*TASK OBJECTIVE*. The data are to be restated in full, exactly as presented.

*Recorded data*.
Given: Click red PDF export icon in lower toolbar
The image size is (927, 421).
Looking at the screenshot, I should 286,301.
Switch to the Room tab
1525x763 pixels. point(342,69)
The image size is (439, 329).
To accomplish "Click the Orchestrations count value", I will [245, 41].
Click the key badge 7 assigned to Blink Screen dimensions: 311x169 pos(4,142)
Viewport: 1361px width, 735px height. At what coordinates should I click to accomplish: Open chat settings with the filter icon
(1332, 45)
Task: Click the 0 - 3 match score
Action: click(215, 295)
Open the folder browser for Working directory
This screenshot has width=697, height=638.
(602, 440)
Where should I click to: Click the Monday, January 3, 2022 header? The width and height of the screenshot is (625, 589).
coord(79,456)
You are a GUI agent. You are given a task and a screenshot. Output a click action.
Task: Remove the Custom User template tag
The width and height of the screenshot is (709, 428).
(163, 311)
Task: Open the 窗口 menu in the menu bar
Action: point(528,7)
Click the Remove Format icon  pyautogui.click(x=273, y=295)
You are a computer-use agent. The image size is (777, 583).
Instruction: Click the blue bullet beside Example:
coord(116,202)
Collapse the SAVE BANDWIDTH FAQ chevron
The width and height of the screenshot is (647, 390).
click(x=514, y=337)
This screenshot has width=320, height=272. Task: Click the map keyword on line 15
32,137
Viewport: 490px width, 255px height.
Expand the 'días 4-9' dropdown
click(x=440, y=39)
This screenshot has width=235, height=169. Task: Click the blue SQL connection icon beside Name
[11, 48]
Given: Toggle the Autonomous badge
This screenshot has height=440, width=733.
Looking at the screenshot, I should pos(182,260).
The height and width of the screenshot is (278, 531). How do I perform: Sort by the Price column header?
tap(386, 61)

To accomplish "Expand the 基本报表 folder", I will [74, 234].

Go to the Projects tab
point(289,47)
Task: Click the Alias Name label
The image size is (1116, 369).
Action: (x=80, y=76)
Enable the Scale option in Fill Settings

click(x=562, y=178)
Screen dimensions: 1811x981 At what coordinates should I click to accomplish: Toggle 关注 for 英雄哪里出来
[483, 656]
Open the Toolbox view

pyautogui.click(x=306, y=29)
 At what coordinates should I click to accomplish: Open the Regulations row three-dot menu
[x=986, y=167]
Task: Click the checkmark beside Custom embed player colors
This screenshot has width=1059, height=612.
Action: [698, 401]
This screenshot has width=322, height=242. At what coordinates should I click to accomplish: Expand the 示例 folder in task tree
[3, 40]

*RESPONSE TO THIS EXERCISE*.
Given: Click red PDF export icon in lower toolbar
The image size is (927, 421).
Looking at the screenshot, I should 286,301.
Switch to the Room tab
1525x763 pixels. point(342,69)
The image size is (439, 329).
To accomplish "Click the Orchestrations count value", I will [245, 41].
Click the key badge 7 assigned to Blink Screen dimensions: 311x169 pos(4,142)
Viewport: 1361px width, 735px height. At what coordinates should I click to accomplish: Open chat settings with the filter icon
(1332, 45)
Task: Click the 0 - 3 match score
Action: click(215, 295)
Open the folder browser for Working directory
This screenshot has width=697, height=638.
(602, 440)
Where should I click to: Click the Monday, January 3, 2022 header? The width and height of the screenshot is (625, 589).
coord(79,456)
You are a GUI agent. You are given a task and a screenshot. Output a click action.
Task: Remove the Custom User template tag
The width and height of the screenshot is (709, 428).
(163, 311)
Task: Open the 窗口 menu in the menu bar
Action: point(528,7)
Click the Remove Format icon  pyautogui.click(x=273, y=295)
You are a computer-use agent. The image size is (777, 583).
Instruction: Click the blue bullet beside Example:
coord(116,202)
Collapse the SAVE BANDWIDTH FAQ chevron
The width and height of the screenshot is (647, 390).
click(x=514, y=337)
This screenshot has width=320, height=272. Task: Click the map keyword on line 15
32,137
Viewport: 490px width, 255px height.
Expand the 'días 4-9' dropdown
click(x=440, y=39)
This screenshot has width=235, height=169. Task: Click the blue SQL connection icon beside Name
[11, 48]
Given: Toggle the Autonomous badge
This screenshot has height=440, width=733.
Looking at the screenshot, I should pos(182,260).
The height and width of the screenshot is (278, 531). How do I perform: Sort by the Price column header?
tap(386, 61)

To accomplish "Expand the 基本报表 folder", I will [74, 234].

Go to the Projects tab
point(289,47)
Task: Click the Alias Name label
The image size is (1116, 369).
Action: (x=80, y=76)
Enable the Scale option in Fill Settings

click(x=562, y=178)
Screen dimensions: 1811x981 At what coordinates should I click to accomplish: Toggle 关注 for 英雄哪里出来
[483, 656]
Open the Toolbox view

pyautogui.click(x=306, y=29)
 At what coordinates should I click to accomplish: Open the Regulations row three-dot menu
[x=986, y=167]
Task: Click the checkmark beside Custom embed player colors
This screenshot has width=1059, height=612.
Action: [698, 401]
This screenshot has width=322, height=242. At what coordinates should I click to accomplish: Expand the 示例 folder in task tree
[3, 40]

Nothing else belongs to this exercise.